Cour suprême - Wal-Mart tente de limiter la portée de l’article 59 du Code du travail

Lors d’un premier affrontement en Cour suprême, en 2009, six juges contre trois ont donné raison à Wal-Mart.
Photo: Jacques Nadeau - Le Devoir Lors d’un premier affrontement en Cour suprême, en 2009, six juges contre trois ont donné raison à Wal-Mart.

Contrairement à ce qu’allègue le syndicat, la fermeture du Wal-Mart de Jonquière en 2005 n’a pas changé illégalement les conditions de travail des 194 employés, affirme la compagnie, car le maintien des activités d’une entreprise « n’est pas une condition de travail ».


Dans son mémoire déposé en vue d’une deuxième et dernière bataille en Cour suprême, prévue le 6 décembre prochain, Wal-Mart tente de minimiser la portée de l’argumentaire syndical selon lequel la fermeture a transgressé l’article 59 du Code du travail.


L’article 59 empêche un employeur de modifier les conditions de travail à partir du moment où des employés manifestent officiellement leur intention de se syndiquer, sauf s’il y a consentement écrit.


Les Travailleurs unis de l’alimentation et du commerce (TUAC-FTQ) veulent faire annuler une décision de la Cour d’appel rendue l’an dernier. En gros, le syndicat veut qu’un arbitre puisse avoir la liberté d’imposer des mesures réparatrices.


« L’article 59 du Code n’accorde pas aux salariés plus de droits qu’ils en avaient avant le dépôt de la requête en accréditation et ne leur accorde pas une garantie d’emploi », ont écrit les avocats de Wal-Mart, membres du cabinet Heenan Blaikie.
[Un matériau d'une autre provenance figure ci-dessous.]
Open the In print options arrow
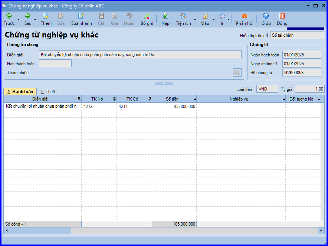 click(x=229, y=19)
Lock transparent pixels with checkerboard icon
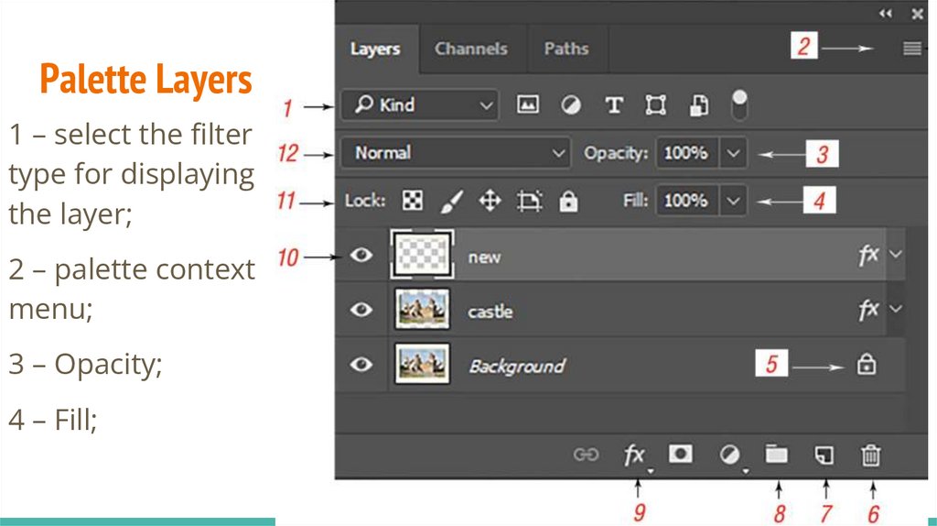The width and height of the screenshot is (937, 526). click(414, 201)
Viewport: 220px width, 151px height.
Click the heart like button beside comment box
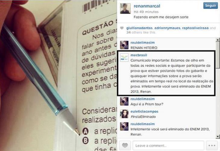point(125,145)
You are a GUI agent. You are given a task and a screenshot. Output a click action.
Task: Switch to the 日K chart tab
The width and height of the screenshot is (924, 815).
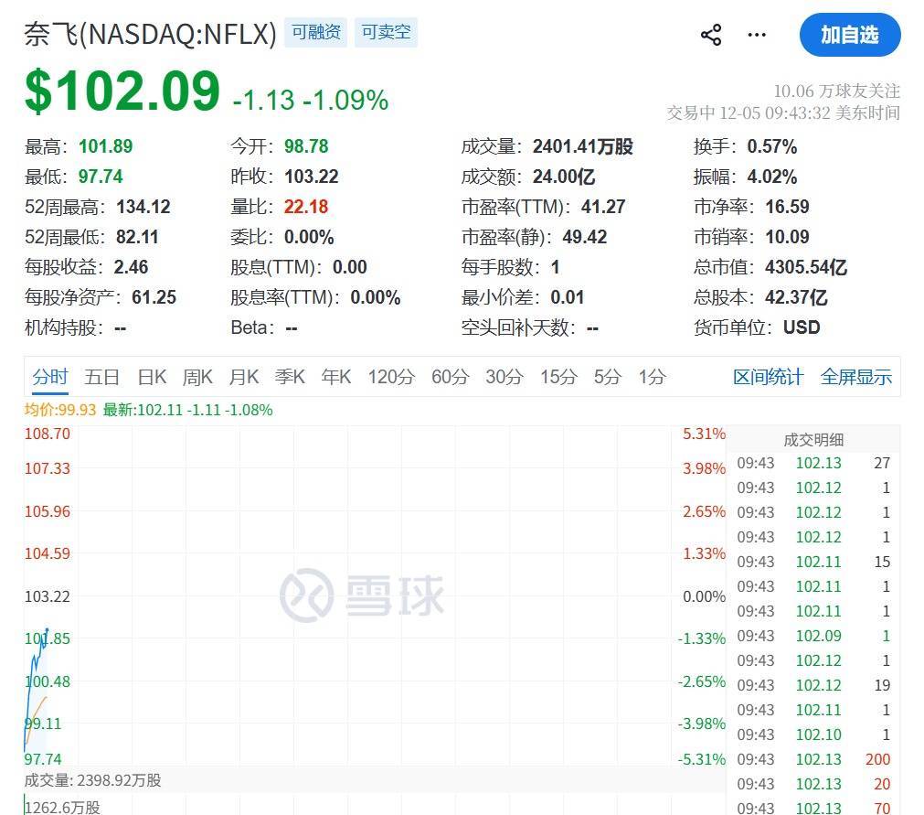tap(152, 377)
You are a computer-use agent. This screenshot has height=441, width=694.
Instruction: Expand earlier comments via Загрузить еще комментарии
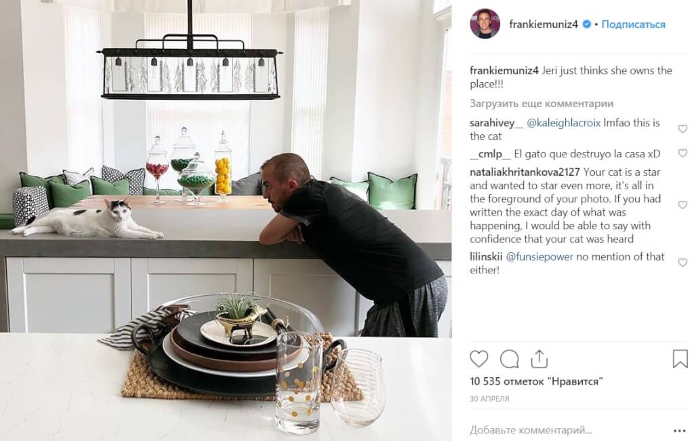click(542, 103)
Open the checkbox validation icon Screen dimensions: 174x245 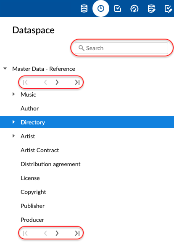(118, 8)
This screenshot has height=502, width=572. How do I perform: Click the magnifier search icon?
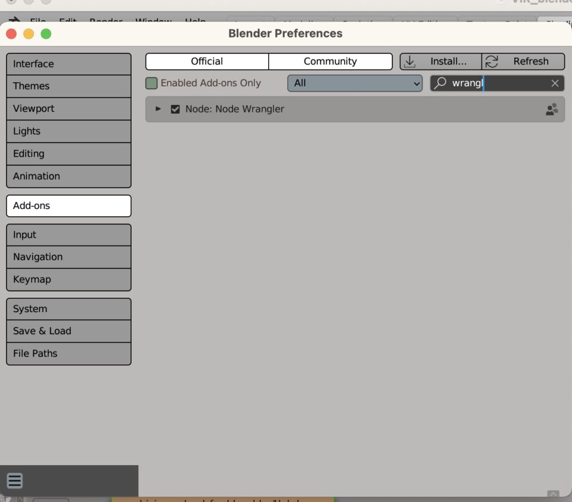tap(440, 83)
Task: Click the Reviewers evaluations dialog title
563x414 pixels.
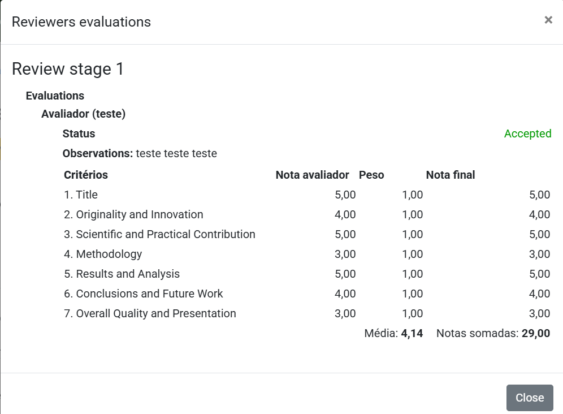Action: pos(81,22)
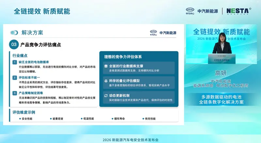Image resolution: width=261 pixels, height=143 pixels.
Task: Click the oval icon left of 解决方案
Action: point(14,33)
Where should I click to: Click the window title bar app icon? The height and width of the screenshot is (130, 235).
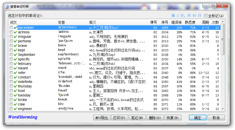click(7, 6)
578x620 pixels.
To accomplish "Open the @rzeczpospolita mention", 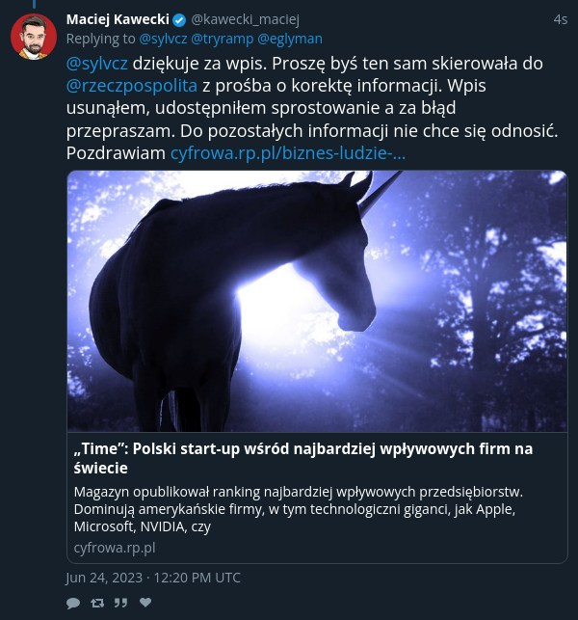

« Il est inconcevable que le législateur québécois ait pu vouloir empêcher un employeur de fermer librement son entreprise, de façon réelle et définitive, en exigeant qu’il démontre des motifs économiques pour ce faire, et ceci, uniquement pendant la courte période de gel prévue par l’article 59 », ajoutent les avocats.


Il n’y a pas eu de changement aux conditions de travail, selon Wal-Mart, mais une suppression de ce travail. Un tel arrêt des activités « met fin à l’existence de l’employeur », ajoute la compagnie. Celle-ci estime qu’en cas de fermeture, il n’y a plus d’équilibre à maintenir entre employeur et employés, et « la protection offerte par l’article 59 n’a aucune utilité ».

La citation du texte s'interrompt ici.